Bengsch habe mit seinem Konzept sicherstellen wollen, daß die Kirche die DDR übersteht, sagte Meyer. Man habe sich darauf einstellen müssen, daß das "lange dauert". Die "Bewahrungsstrategie mit all ihren negativen Folgen" habe sich einerseits gegen die Gefahr der Vereinnahmung der Kirche durch den Staat gewandt, andererseits sei es aber auch darum gegangen, offene Konflikte zu vermeiden. Bengsch habe - das "Schreckgespenst der Kirche in der Tschechoslowakei und in Ungarn" vor Augen - "größte Gefahr für die Kirche" gesehen. Um diese Situation zu vermeiden sei auch das "Maß einer absoluten innerkirchlichen Loyalität" angelegt worden

Der Dresdner Prälat Dieter Grande, der die von den ostdeutschen Bischöfen eingesetzte Arbeitsgruppe zur "Aufarbeitung der Tätigkeit staatlicher Organisationen / MfS gegenüber der katholischen Kirche" geleitet hat, kritisierte ebenfalls die Haltung der kirchlichen Verantwortlichen in den 80er Jahren: Nach dem Tode von Bengsch habe man die "Zeichen der Zeit nicht erkannt". Die kirchenpolitischen Berater in Berlin hätten sich als Bengschs "Erbwalter" betrachtet und - auch gegen das Bemühen anderer Bischöfe - dessen Kirchenpolitik fortgesetzt.

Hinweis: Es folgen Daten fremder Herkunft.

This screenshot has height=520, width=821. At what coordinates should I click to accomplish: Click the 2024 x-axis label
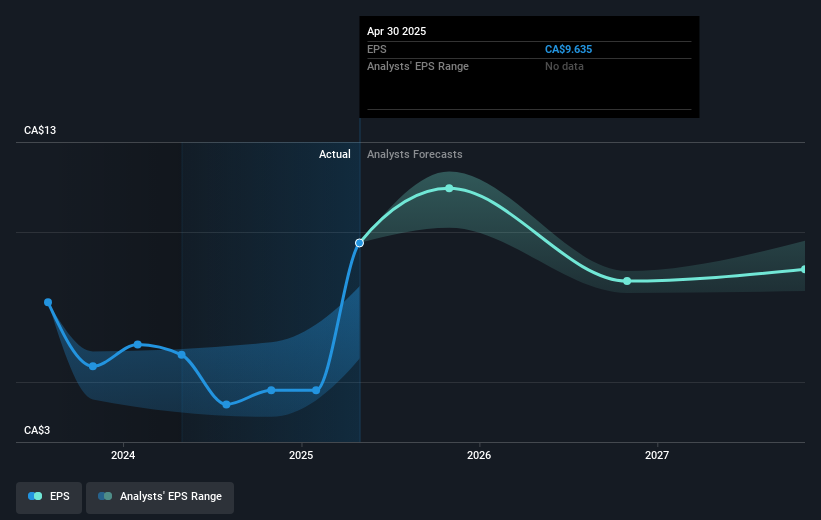[123, 455]
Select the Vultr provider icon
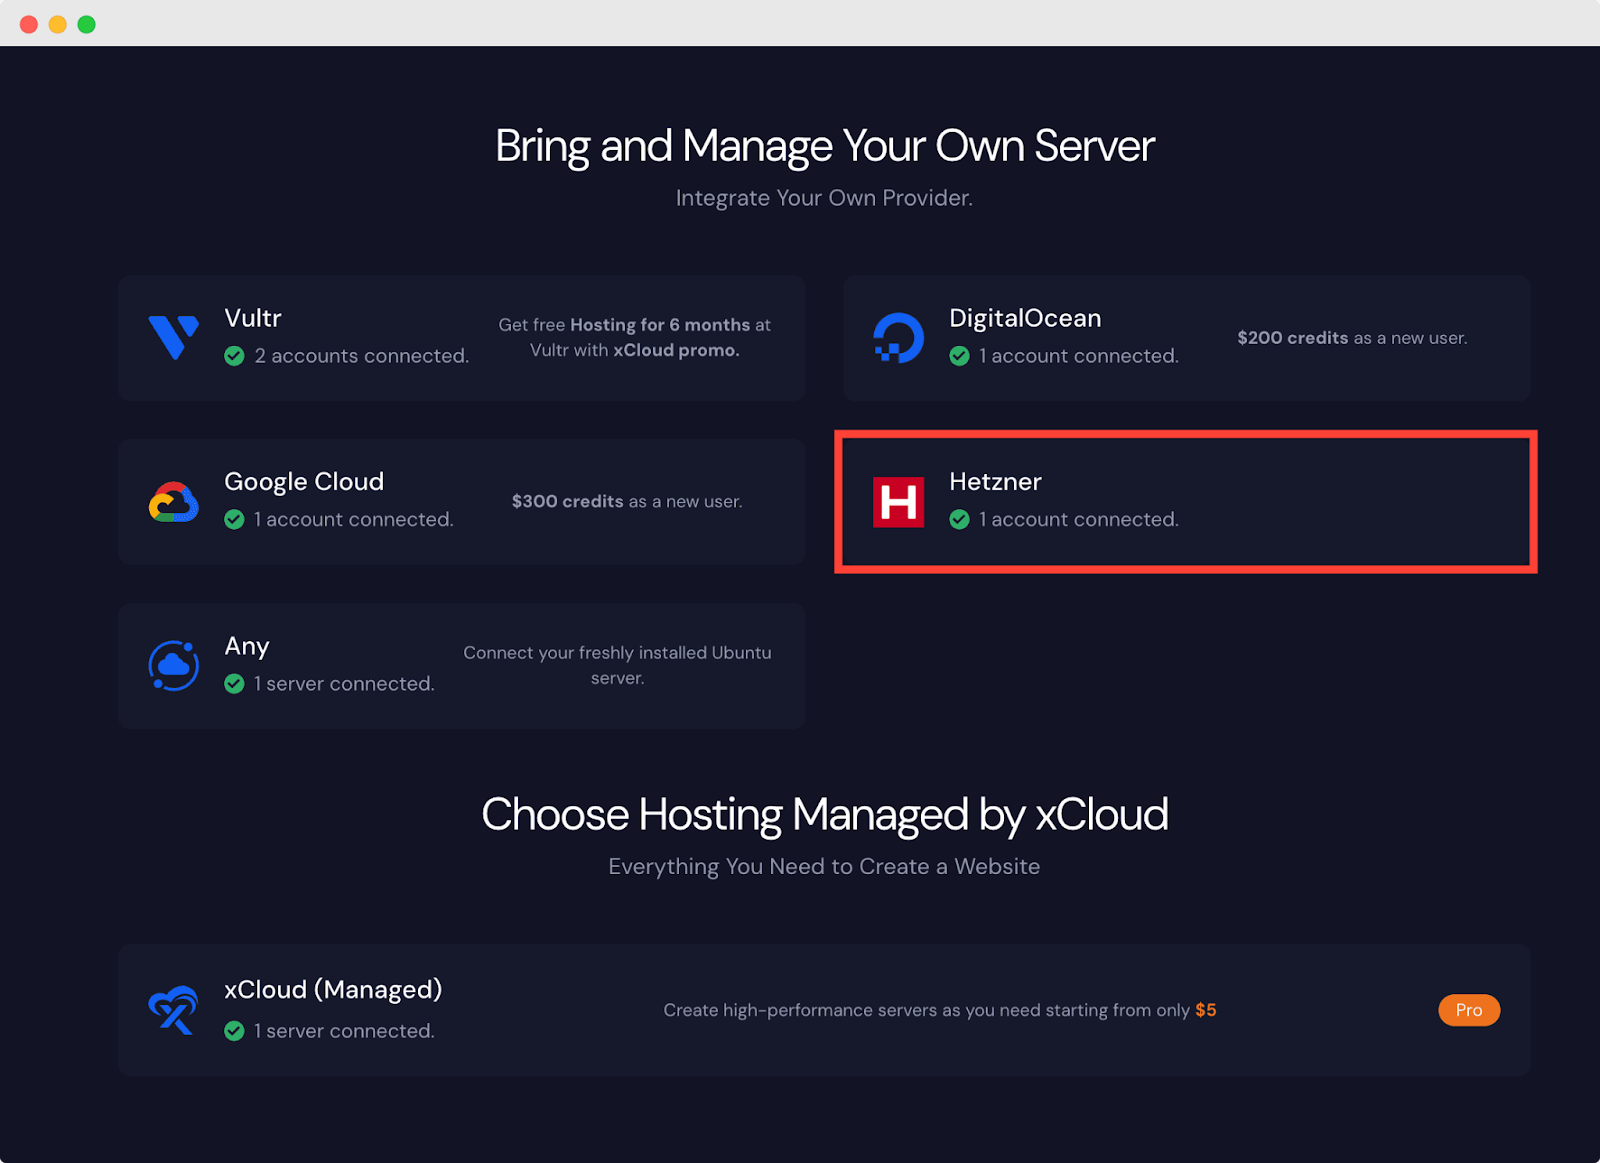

Allerdings habe auch der Staat für den Fall eines Abweichens von dieser Linie bewußt Ängste vor einer Verschärfung der Situation geschürt

Der Historiker Bernd Schäfer, dessen Buch "Staat und katholische Kirche in der DDR" im Rahmen dieser Veranstaltung vorgestellt wurde, verwies darauf, daß die "Haltung der politischen Abstinenz" den Staatsvertretern anfangs ein "Dorn im Auge" gewesen sei, da es dadurch auch keine positiven Äußerungen zum DDR-Staat gegeben habe. Später hätten sie diese Haltung - auch im Vergleich zu den immer häufiger werdenden Konflikten mit der evangelischen Kirche - als "kleineres Übel" angesehen

Schäfer äußerte sich auch zur Kirchenpolitik im Bezirk Dresden unter Hans Modrow in den 80er Jahren: Hier habe es zwar ungewöhnlich enge und freundliche Kontakte zwischen SED-Bezirksleitung und Kirchenleitungen gegeben, stellenweise habe man gegenüber kirchlichen Anliegen verständnisvoller agiert, gleichzeitig sei der gesamte Überwachungs- und Zersetzungsapparat aber weiter betrieben worden. Es sei so die tückischste Kirchenpolitik gewesen, weil sie auf die "Beheimatung der Kirchen in der DDR" zielte. "Glücklicherweise funktionierten aber an vielen Stellen in den Dresdner Kirchen die Bremsen", sagte Schäfer

Dieser Beitrag wurde veröffentlicht in Ausgabe 4 des 49. Jahrgangs (im Jahr 1999).